The sky wore the color of old pewter the morning they buried his parents. Clouds hung low
over the sea cliffs, pressing down against the horizon until sky and ocean bled into one dull
shade of gray. The gulls, once shrill and restless, had gone silent — their cries swallowed by
the wind. Even the waves seemed to hold their breath.
Elior Wyrden stood between two open graves, his coat drawn tight against the salt-heavy
air. The preacher’s voice went thin on the wind, hollow words of comfort stripped of meaning.

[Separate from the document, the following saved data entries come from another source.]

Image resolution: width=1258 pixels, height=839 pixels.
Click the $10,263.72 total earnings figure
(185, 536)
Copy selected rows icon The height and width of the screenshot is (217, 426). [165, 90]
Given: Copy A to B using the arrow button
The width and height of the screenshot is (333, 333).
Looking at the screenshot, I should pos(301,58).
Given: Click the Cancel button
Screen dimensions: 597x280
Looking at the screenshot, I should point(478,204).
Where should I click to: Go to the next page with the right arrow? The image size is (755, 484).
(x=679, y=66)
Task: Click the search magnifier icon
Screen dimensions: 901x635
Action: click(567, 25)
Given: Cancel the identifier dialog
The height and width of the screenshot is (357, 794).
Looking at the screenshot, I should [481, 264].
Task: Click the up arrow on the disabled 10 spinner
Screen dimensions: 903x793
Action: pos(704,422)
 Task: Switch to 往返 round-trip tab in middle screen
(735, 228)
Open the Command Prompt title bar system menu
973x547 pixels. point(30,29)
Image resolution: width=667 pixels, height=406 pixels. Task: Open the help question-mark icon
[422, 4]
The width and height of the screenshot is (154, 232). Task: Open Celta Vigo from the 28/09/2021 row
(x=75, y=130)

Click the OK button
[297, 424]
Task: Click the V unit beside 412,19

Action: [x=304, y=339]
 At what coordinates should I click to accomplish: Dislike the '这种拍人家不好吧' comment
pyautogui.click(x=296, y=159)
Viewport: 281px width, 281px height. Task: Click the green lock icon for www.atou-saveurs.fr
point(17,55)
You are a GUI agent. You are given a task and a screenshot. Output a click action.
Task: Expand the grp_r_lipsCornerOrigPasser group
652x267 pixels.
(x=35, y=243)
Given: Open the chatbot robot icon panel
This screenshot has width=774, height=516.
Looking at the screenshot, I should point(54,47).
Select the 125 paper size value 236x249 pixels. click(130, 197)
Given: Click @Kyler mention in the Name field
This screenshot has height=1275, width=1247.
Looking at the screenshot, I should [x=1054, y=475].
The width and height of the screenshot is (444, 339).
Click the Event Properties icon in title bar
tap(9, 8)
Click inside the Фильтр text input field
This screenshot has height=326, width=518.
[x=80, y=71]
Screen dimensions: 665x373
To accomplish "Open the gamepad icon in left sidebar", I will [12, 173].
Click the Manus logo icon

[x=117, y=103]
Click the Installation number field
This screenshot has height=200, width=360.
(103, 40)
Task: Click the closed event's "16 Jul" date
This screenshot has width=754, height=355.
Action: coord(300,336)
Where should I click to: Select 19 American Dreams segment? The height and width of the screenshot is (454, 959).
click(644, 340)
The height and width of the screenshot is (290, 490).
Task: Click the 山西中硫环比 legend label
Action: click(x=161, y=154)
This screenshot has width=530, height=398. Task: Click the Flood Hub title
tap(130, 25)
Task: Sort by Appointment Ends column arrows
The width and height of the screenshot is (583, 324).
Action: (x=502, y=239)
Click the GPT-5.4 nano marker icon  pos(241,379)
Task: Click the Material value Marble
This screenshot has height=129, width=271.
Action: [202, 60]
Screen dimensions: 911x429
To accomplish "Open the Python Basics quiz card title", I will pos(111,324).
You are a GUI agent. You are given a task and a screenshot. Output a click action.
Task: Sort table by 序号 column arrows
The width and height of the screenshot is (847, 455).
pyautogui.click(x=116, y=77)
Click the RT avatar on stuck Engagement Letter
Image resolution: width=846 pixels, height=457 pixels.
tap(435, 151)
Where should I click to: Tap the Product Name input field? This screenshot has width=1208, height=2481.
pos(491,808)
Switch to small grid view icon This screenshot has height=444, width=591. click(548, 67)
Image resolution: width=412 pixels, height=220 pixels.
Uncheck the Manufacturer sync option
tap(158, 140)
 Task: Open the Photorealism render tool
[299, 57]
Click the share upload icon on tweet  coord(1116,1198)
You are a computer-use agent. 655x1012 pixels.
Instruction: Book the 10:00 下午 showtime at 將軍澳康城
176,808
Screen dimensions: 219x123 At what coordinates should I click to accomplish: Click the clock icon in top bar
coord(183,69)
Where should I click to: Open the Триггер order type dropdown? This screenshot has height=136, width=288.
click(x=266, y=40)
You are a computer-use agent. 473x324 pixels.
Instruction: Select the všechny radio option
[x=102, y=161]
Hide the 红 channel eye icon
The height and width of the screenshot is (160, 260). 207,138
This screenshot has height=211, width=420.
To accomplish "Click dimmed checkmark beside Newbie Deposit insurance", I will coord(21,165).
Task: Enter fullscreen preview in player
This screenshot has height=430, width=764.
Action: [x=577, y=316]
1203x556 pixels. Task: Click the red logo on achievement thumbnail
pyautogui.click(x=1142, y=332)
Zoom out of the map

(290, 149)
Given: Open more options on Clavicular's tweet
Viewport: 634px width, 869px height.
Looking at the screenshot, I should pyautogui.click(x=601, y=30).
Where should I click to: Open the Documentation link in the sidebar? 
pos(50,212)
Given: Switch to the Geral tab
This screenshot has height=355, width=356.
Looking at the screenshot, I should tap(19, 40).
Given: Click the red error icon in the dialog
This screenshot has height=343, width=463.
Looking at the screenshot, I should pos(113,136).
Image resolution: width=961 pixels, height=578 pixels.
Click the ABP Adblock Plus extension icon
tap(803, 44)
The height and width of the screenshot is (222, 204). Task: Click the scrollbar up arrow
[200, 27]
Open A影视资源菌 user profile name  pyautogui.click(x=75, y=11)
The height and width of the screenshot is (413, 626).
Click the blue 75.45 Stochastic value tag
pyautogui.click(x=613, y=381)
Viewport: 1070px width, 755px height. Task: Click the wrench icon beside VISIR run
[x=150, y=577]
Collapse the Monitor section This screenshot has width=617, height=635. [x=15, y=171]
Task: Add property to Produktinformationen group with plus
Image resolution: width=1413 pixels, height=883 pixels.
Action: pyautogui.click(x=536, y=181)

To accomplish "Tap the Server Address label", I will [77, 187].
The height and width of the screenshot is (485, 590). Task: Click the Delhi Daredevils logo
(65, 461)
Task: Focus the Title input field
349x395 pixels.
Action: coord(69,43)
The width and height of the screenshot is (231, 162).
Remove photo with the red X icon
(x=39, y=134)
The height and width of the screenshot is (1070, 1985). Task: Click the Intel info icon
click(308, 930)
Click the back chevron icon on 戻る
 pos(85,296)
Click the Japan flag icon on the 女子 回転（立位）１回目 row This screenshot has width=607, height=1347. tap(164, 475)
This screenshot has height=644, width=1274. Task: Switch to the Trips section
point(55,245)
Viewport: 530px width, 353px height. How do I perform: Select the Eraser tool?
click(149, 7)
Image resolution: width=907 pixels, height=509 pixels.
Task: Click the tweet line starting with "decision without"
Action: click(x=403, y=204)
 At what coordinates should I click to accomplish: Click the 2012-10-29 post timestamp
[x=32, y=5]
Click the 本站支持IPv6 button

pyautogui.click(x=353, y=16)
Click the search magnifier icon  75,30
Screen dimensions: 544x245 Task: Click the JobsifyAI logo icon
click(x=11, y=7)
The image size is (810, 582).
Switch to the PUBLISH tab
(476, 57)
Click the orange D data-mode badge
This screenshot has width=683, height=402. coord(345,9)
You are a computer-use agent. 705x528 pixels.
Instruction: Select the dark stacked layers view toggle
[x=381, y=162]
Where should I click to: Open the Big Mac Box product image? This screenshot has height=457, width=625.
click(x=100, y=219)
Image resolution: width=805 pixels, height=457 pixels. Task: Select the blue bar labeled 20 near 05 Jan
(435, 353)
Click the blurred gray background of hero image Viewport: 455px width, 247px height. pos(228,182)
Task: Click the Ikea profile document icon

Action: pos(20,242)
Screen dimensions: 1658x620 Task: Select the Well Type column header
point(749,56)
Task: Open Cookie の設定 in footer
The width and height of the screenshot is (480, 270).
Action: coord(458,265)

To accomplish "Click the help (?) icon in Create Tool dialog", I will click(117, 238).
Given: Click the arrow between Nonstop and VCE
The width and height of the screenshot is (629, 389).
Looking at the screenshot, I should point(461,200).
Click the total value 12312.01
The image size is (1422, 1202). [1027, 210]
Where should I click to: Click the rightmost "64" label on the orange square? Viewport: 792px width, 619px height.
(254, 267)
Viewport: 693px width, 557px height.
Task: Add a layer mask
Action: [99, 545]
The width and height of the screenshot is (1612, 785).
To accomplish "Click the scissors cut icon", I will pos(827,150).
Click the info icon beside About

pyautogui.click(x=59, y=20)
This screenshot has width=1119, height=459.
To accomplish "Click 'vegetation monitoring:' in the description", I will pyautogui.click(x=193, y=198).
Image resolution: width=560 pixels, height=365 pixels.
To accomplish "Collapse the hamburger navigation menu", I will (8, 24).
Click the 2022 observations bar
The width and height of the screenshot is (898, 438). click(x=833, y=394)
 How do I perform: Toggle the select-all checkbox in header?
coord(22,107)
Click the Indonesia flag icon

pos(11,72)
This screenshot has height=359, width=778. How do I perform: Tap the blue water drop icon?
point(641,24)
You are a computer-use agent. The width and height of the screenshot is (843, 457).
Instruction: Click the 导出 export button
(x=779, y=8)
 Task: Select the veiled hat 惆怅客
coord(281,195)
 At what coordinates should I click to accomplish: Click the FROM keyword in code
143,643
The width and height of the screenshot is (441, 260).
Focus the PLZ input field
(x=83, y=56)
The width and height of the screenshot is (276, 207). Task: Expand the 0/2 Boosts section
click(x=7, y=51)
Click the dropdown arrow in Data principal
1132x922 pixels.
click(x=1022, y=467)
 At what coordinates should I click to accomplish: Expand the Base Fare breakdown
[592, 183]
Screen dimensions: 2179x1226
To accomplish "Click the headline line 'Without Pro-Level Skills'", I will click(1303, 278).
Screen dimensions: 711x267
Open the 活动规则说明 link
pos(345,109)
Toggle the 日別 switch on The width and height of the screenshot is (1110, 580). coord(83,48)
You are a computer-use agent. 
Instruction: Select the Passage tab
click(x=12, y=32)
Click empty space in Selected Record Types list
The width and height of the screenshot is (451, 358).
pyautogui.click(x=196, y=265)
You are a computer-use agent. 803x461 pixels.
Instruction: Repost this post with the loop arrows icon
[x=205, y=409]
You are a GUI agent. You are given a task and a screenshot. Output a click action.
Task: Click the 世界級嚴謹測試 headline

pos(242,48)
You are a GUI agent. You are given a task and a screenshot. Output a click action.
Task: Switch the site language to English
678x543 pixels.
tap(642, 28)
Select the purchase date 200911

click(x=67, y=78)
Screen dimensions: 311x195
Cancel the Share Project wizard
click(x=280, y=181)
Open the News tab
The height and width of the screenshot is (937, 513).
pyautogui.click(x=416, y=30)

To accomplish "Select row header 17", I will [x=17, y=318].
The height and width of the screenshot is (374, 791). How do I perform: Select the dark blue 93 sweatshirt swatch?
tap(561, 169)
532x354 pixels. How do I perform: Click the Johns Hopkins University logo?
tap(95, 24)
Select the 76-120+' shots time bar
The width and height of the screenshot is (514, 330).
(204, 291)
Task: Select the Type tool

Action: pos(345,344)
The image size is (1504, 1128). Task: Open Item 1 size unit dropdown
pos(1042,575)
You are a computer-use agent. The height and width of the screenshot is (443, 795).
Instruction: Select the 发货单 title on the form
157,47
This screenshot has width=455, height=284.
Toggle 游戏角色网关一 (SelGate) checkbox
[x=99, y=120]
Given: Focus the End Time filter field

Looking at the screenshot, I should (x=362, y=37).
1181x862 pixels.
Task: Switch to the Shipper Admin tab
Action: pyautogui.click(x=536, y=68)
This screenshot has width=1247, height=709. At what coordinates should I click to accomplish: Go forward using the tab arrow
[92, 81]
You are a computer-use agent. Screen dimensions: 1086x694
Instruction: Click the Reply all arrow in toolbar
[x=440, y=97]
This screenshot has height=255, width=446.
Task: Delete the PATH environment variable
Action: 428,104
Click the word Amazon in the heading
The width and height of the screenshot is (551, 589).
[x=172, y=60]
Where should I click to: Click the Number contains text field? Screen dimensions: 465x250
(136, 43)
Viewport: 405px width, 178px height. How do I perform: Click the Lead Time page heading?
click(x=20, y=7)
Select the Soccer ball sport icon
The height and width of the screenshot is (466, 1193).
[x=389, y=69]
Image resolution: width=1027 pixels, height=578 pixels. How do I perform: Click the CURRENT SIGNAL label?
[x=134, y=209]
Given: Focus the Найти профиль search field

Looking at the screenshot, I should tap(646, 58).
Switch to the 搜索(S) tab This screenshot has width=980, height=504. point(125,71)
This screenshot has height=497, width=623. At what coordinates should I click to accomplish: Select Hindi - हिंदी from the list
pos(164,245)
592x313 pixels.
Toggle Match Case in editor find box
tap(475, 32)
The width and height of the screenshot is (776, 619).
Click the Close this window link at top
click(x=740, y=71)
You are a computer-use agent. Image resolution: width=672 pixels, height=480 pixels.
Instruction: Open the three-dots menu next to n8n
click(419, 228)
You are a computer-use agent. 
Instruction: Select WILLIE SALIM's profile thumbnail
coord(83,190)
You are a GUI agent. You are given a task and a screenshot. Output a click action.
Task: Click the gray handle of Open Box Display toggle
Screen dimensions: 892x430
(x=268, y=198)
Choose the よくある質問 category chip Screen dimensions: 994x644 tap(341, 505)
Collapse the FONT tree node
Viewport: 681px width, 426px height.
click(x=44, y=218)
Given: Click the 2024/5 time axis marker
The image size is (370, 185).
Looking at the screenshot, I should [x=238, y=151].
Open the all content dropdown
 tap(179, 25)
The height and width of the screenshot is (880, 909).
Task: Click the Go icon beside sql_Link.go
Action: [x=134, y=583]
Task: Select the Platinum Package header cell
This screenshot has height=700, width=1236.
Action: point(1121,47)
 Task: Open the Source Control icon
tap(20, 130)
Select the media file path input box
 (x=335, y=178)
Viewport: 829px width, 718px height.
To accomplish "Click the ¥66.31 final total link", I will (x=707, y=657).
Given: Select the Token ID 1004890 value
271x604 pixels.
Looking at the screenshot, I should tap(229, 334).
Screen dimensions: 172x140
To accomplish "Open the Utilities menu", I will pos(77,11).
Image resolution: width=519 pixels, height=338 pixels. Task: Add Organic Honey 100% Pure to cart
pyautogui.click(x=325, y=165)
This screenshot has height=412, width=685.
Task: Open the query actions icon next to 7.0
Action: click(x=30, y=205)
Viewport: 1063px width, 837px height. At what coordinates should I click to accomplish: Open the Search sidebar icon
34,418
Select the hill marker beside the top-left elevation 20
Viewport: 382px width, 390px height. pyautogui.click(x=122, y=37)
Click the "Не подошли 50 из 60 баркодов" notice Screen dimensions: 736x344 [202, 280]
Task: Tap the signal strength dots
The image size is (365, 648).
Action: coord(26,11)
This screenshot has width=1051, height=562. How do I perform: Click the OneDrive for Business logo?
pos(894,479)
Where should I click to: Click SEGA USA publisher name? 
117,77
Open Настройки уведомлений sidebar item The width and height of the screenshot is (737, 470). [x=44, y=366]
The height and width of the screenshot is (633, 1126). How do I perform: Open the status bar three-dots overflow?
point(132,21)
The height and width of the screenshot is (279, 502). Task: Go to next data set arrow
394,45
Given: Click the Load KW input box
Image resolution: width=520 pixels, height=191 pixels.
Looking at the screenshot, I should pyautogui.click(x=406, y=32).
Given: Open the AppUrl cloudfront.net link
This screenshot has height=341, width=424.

All Elior could hear was the rhythm of the shovel: the wet scrape of metal into earth, the heavy
thud of soil striking wood. Each thud echoed through him, slow and hollow, until it no longer
sounded like dirt at all but rain — soft, steady, falling against coffins that did not belong to this
world.
He tried to remember warmth — his mother’s laugh spilling like sunlight across a room,
his father’s quiet strength and the way his eyes always seemed to see more than he said. He
remembered the scent of oil and parchment in the study, the clutter of mythological texts
scattered across the desk, the hours they’d spent tracing the roots of legends and naming beasts
that had long fallen out of time. They called it mythic nonsense. He called it home.
Now there was only wind.
The police had offered no explanation — only confusion and paper reports. Their car
found twenty miles off course, the GPS blank as if the road had never existed. No one could
say why. No one ever would. He had imagined it a thousand ways: the crash, the silence after.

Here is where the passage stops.